I have been selected to Google Summer of Code 2021 program under the organization, Pharo Consortium.
Pharo is a simple and powerful object-oriented programming language that has been reported to have one of the highest productivity among developers.
The Pharo MOOC is a great place to get started with learning Pharo and that’s how I started with Pharo.
If you are planning to apply to GSoC next year through Pharo, go through this article by Oleksandr Zaitsev.
My project
I will be working on the “Matrix: State of the Art” project. Through this project, I will be trying to benchmark and profile the different matrix implementations available in Pharo. This will help us in giving an idea of which matrix implementation is faster and more efficient in Pharo. This will also help us to know where Pharo stands as compared to linear algebra libraries in other languages.
The Github link to the project can be found here.
I have already benchmarked most of the basic operations like building a matrix, matrix addition, matrix multiplication, element-wise multiplication, finding determinants, inverse, transpose, comparison of matrices, etc.

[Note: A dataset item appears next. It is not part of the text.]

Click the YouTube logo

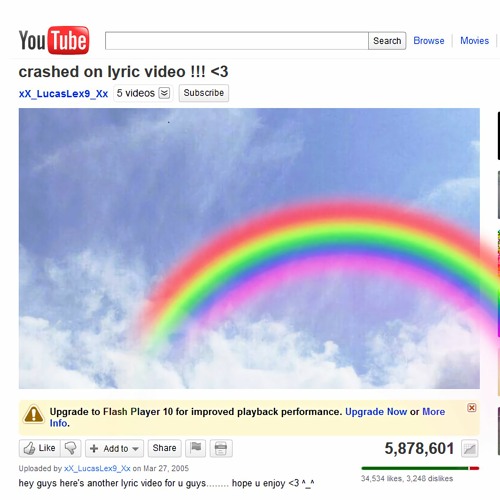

The major matrix implementations in Pharo like PMMatrix, Array2D, AIMatrix have already been included in the benchmarks.
To run the benchmark suite and get a report, we had decided to use the jv-calipel package. But that package was not compatible with the newer versions of Pharo.
So, we decided to make our own version of the package fixing the errors in the above package.
This is the link to our package, “CalipeL-S-Benchmark” which is compatible with all versions of Pharo. We believe that this package can be really useful for anyone else attempting to benchmark something in Pharo.
Once we got a report for all the benchmarks, something like this,
the next step was to parse the report and plot the outputs using Roassal3.
The graphical report of the benchmarks using Roassal3 look like this,
Be sure to check out #roassal-scriptoftheday on the Pharo discord community, there are really nice examples out there.
My other contributions
I made 3 merged pull requests to the PolyMath package, where I added some missing methods and fixed some corner cases in the existing implementation. The links can be found here. The Pharo and PolyMath community were so helpful in this process and I learned a lot about good coding practices when my pull requests were reviewed.
I had also made some contributions to Pharo when I was drafting the proposal and before the results were announced. The contributions mainly involved adding some new tests, missing methods, and fixing some small bugs. The links can be found here.
Tip: Don’t miss out on Pharo sprints! They are a great way to engage with the community and make some contributions.
I have also been actively trying to contribute to the linear-algebra package which is still a work in progress.
Plan Ahead
I am now trying to benchmark special types of matrices like sparse matrices. There are some implementations that cover this like SparseLargeTable and AISparseColumnMatrix. I also have to generate a suitable synthetic workload for them.
I am also planning to benchmark matrix decomposition operations like LUP decomposition that have been implemented in the PolyMath package.
I would like to thank my mentors — Hernan Morales Durand and Oleksandr Zaitsev for helping me throughout this journey and all the other community members for guiding me, especially Serge Stinckwich, HemalVarambhia, Guille Polito, and Stephan.